** Exercise instructions **
Set down each line from the line holding "Where should I" to the last line of the entries below, exactly, with both ends included and without pictures.

(Stored items)
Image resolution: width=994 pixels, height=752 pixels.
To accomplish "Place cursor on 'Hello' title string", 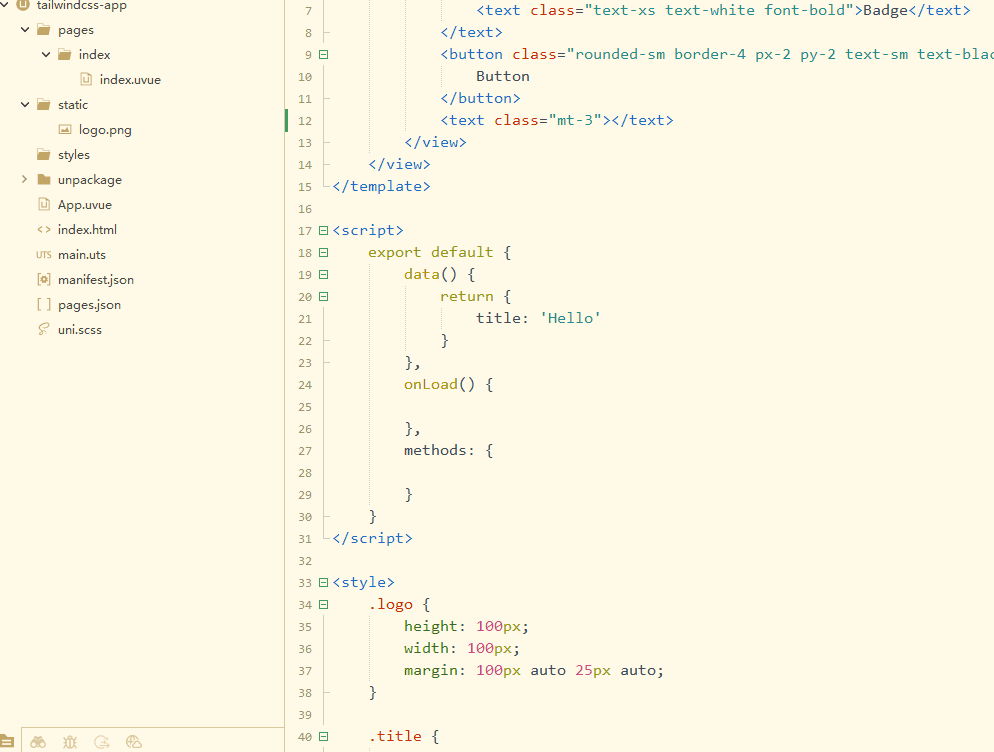I will 570,319.
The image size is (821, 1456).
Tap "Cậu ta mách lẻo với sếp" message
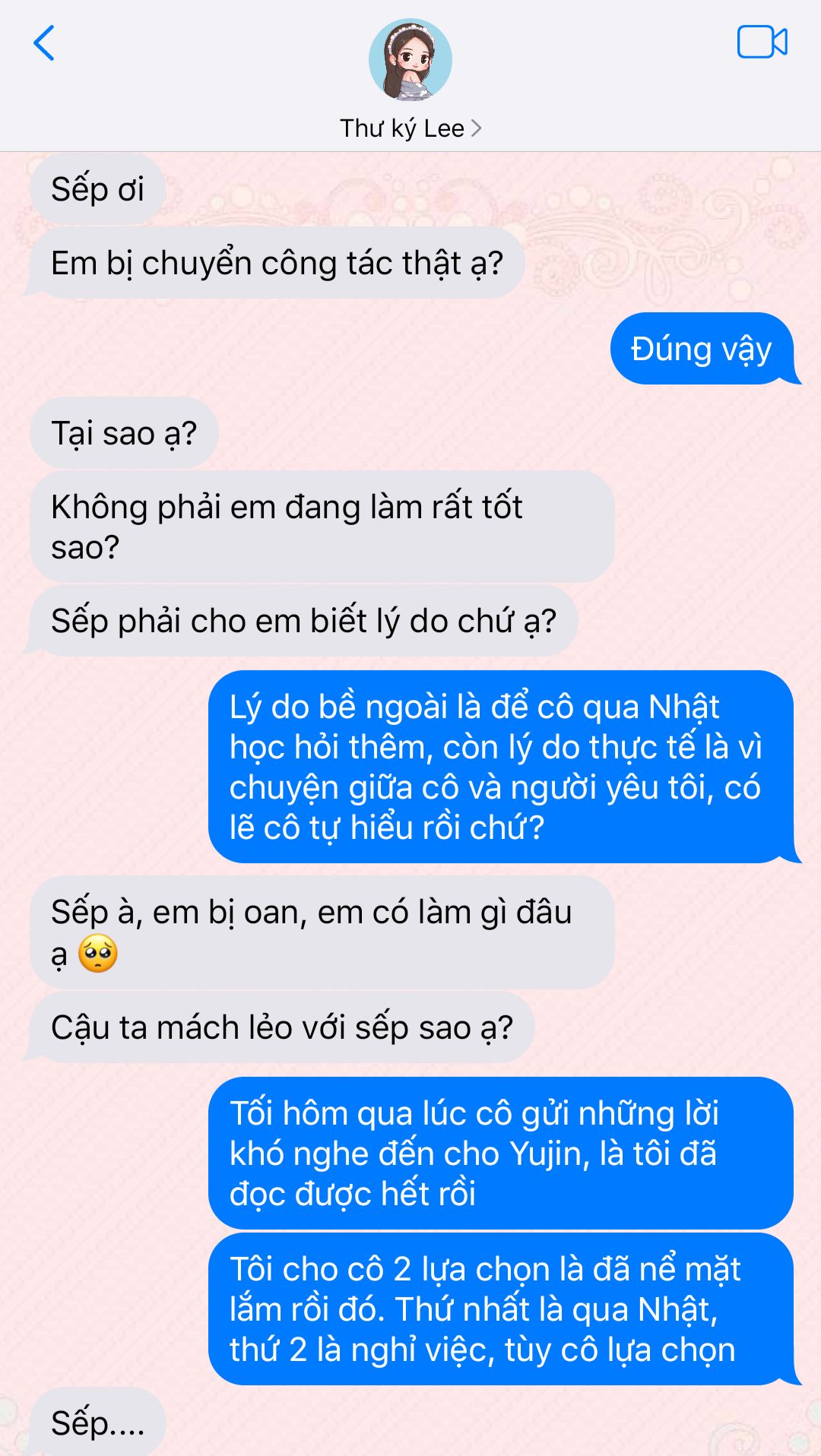tap(281, 1027)
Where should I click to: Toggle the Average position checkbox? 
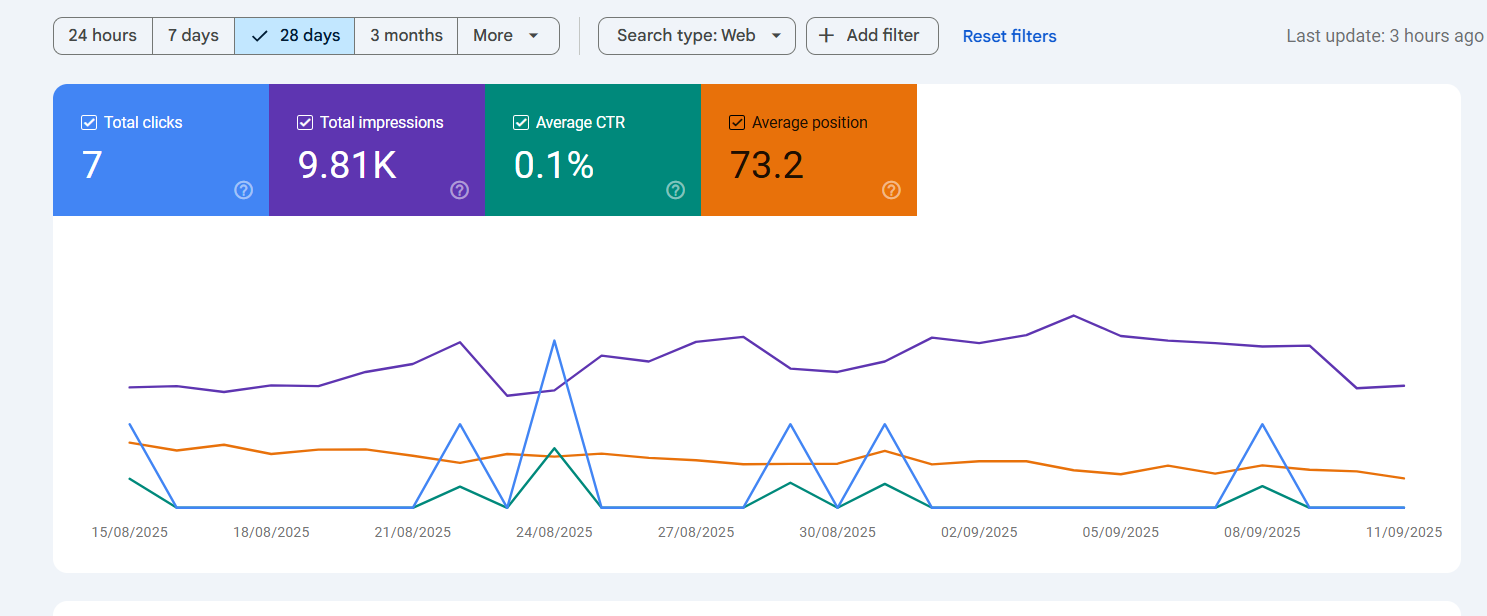(737, 123)
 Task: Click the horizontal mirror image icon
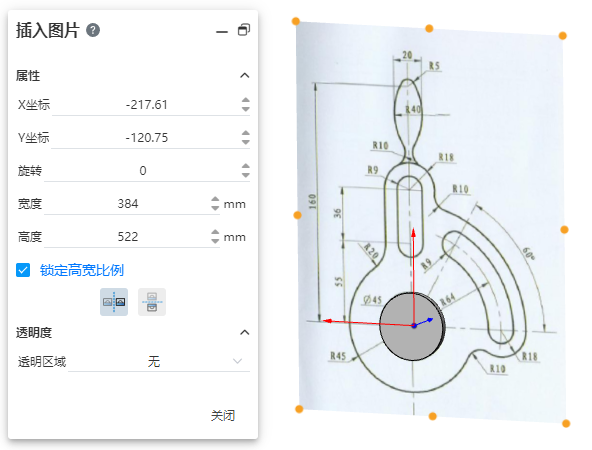click(114, 302)
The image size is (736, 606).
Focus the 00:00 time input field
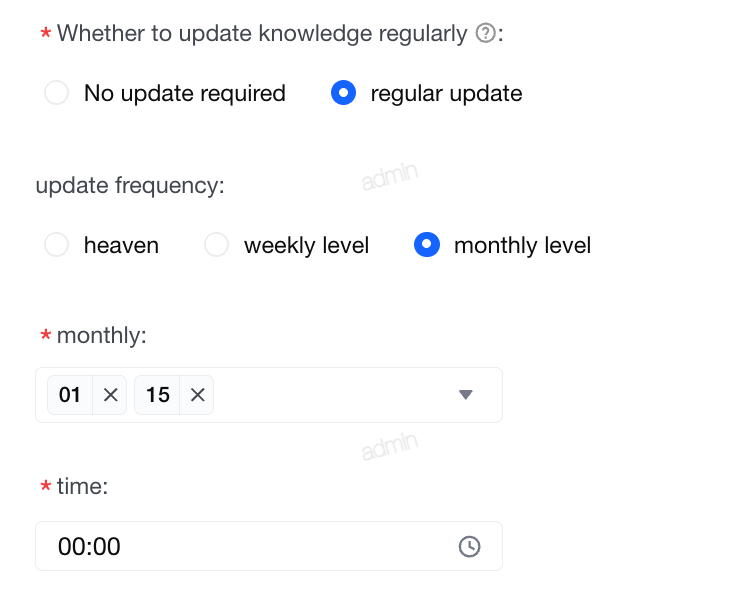pos(269,546)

** Written answer **
Where should I click to: Toggle the Average position checkbox? 
(737, 123)
 Task: Click the horizontal mirror image icon
click(114, 302)
The image size is (736, 606).
Focus the 00:00 time input field
pos(269,546)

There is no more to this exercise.